Supplied material:
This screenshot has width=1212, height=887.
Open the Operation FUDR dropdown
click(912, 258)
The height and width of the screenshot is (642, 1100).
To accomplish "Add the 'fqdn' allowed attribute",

Required work:
Lines from the one holding "The height and" through the end of the material above should be output exactly, and all others skipped.

Solution:
The height and width of the screenshot is (642, 1100).
To accomplish "Add the 'fqdn' allowed attribute",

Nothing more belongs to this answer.